### Passage to read
OCEAN CITY — There were more questions than answers late today about what caused the ground to shake and buildings to rattle in the Ocean City area shortly before noon on Thursday, but Maryland Geological Survey officials have confirmed the data collected at various seismic stations in the area is not consistent with an earthquake.
Around mid-day Thursday, there were dozens of reports of possible seismic activity from Ocean City to Ocean Pines to Bishopville and southern Sussex County and beyond as local residents reported loud booms and homes and businesses shaking for as long as 10 seconds and as many as two different times. The Maryland Geological Survey around mid-day confirmed there had been “earth motion activity” registered in the area around the same time the reports started flooding in.
“The Maryland Geological Survey (MGS) has identified earth motion activity around the same time and we have asked seismologists in the area to analyze the data further,” said MGS Director Richard Ortt on Thursday afternoon. “We have two separate teams of seismologists looking at the date from our seismometer in Reisterstown and several seismometers in the surrounding states including Delaware, Virginia, New Jersey and Pennsylvania.”

### Record excerpts
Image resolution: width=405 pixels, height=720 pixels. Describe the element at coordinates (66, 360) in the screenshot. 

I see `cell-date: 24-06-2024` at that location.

---

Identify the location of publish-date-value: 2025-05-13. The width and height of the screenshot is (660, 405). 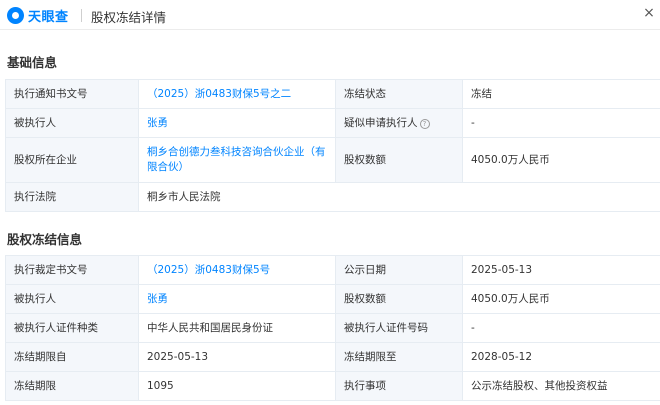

--

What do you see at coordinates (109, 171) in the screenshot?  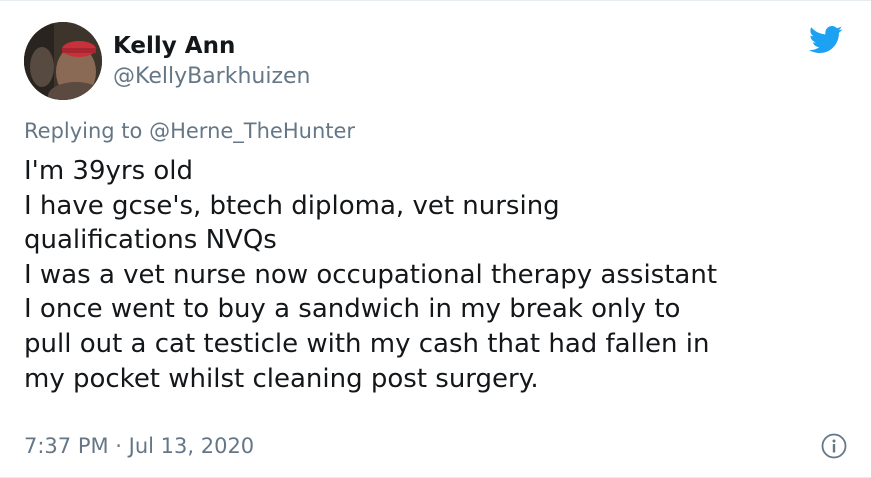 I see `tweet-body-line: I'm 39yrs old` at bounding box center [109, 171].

### Complete the following
1. In the Ocean City article, how long did residents report homes and businesses shaking?
2. Reproduce the part of the Ocean City article starting with "OCEAN CITY —" and going on through "started flooding in.".
The records have no connection to the Ocean City article.

### Solutions to the tasks
1. For as long as 10 seconds.

2.
OCEAN CITY — There were more questions than answers late today about what caused the ground to shake and buildings to rattle in the Ocean City area shortly before noon on Thursday, but Maryland Geological Survey officials have confirmed the data collected at various seismic stations in the area is not consistent with an earthquake.
Around mid-day Thursday, there were dozens of reports of possible seismic activity from Ocean City to Ocean Pines to Bishopville and southern Sussex County and beyond as local residents reported loud booms and homes and businesses shaking for as long as 10 seconds and as many as two different times. The Maryland Geological Survey around mid-day confirmed there had been “earth motion activity” registered in the area around the same time the reports started flooding in.